Stored items

- Opening Delimiter -

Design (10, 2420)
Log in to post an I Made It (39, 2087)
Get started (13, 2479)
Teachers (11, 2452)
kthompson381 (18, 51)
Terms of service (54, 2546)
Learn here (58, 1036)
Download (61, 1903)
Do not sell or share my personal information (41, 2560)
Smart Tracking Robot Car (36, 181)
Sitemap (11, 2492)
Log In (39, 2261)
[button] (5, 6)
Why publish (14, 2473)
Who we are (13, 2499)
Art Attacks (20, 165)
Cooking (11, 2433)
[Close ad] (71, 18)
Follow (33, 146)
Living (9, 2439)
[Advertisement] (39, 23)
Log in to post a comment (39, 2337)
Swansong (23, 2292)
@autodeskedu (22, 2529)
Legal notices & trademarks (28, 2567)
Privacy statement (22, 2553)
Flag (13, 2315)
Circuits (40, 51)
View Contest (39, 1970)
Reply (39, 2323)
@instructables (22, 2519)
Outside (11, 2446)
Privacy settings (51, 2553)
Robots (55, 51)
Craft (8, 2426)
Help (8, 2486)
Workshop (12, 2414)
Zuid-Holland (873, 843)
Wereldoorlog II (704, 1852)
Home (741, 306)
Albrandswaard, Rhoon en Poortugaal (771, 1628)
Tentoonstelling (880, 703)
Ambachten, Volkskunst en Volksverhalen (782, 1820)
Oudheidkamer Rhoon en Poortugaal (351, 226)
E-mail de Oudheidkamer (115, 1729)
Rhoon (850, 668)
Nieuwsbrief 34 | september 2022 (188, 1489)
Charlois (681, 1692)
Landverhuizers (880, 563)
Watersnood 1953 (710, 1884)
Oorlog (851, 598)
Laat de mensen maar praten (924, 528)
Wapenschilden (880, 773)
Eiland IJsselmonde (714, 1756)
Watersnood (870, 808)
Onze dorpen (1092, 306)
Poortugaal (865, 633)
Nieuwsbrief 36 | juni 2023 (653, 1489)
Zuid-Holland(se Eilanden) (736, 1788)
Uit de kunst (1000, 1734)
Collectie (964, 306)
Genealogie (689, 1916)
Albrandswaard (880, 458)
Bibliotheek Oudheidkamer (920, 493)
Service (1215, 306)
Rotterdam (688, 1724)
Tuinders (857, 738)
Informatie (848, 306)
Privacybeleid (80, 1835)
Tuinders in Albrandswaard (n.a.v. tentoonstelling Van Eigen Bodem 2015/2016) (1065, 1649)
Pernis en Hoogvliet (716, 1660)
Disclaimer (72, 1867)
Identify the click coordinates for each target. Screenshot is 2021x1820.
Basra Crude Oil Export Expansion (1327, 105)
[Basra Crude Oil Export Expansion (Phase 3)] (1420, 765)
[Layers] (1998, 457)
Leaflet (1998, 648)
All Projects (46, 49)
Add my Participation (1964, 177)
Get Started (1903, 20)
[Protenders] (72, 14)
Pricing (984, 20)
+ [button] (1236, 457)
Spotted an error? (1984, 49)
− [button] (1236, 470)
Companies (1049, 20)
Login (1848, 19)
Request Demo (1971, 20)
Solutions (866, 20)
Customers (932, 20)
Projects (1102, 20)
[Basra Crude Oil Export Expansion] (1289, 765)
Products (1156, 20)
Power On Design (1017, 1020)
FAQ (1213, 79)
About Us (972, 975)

- Closing Delimiter -

▶ _The task_
With nothing left out, return each entry exactly.

▶ _Task response_
Design (10, 2420)
Log in to post an I Made It (39, 2087)
Get started (13, 2479)
Teachers (11, 2452)
kthompson381 (18, 51)
Terms of service (54, 2546)
Learn here (58, 1036)
Download (61, 1903)
Do not sell or share my personal information (41, 2560)
Smart Tracking Robot Car (36, 181)
Sitemap (11, 2492)
Log In (39, 2261)
[button] (5, 6)
Why publish (14, 2473)
Who we are (13, 2499)
Art Attacks (20, 165)
Cooking (11, 2433)
[Close ad] (71, 18)
Follow (33, 146)
Living (9, 2439)
[Advertisement] (39, 23)
Log in to post a comment (39, 2337)
Swansong (23, 2292)
@autodeskedu (22, 2529)
Legal notices & trademarks (28, 2567)
Privacy statement (22, 2553)
Flag (13, 2315)
Circuits (40, 51)
View Contest (39, 1970)
Reply (39, 2323)
@instructables (22, 2519)
Outside (11, 2446)
Privacy settings (51, 2553)
Robots (55, 51)
Craft (8, 2426)
Help (8, 2486)
Workshop (12, 2414)
Zuid-Holland (873, 843)
Wereldoorlog II (704, 1852)
Home (741, 306)
Albrandswaard, Rhoon en Poortugaal (771, 1628)
Tentoonstelling (880, 703)
Ambachten, Volkskunst en Volksverhalen (782, 1820)
Oudheidkamer Rhoon en Poortugaal (351, 226)
E-mail de Oudheidkamer (115, 1729)
Rhoon (850, 668)
Nieuwsbrief 34 | september 2022 (188, 1489)
Charlois (681, 1692)
Landverhuizers (880, 563)
Watersnood 1953 (710, 1884)
Oorlog (851, 598)
Laat de mensen maar praten (924, 528)
Wapenschilden (880, 773)
Eiland IJsselmonde (714, 1756)
Watersnood (870, 808)
Onze dorpen (1092, 306)
Poortugaal (865, 633)
Nieuwsbrief 36 | juni 2023 (653, 1489)
Zuid-Holland(se Eilanden) (736, 1788)
Uit de kunst (1000, 1734)
Collectie (964, 306)
Genealogie (689, 1916)
Albrandswaard (880, 458)
Bibliotheek Oudheidkamer (920, 493)
Service (1215, 306)
Rotterdam (688, 1724)
Tuinders (857, 738)
Informatie (848, 306)
Privacybeleid (80, 1835)
Tuinders in Albrandswaard (n.a.v. tentoonstelling Van Eigen Bodem 2015/2016) (1065, 1649)
Pernis en Hoogvliet (716, 1660)
Disclaimer (72, 1867)
Identify the click coordinates for each target. Screenshot is 2021x1820.
Basra Crude Oil Export Expansion (1327, 105)
[Basra Crude Oil Export Expansion (Phase 3)] (1420, 765)
[Layers] (1998, 457)
Leaflet (1998, 648)
All Projects (46, 49)
Add my Participation (1964, 177)
Get Started (1903, 20)
[Protenders] (72, 14)
Pricing (984, 20)
+ [button] (1236, 457)
Spotted an error? (1984, 49)
− [button] (1236, 470)
Companies (1049, 20)
Login (1848, 19)
Request Demo (1971, 20)
Solutions (866, 20)
Customers (932, 20)
Projects (1102, 20)
[Basra Crude Oil Export Expansion] (1289, 765)
Products (1156, 20)
Power On Design (1017, 1020)
FAQ (1213, 79)
About Us (972, 975)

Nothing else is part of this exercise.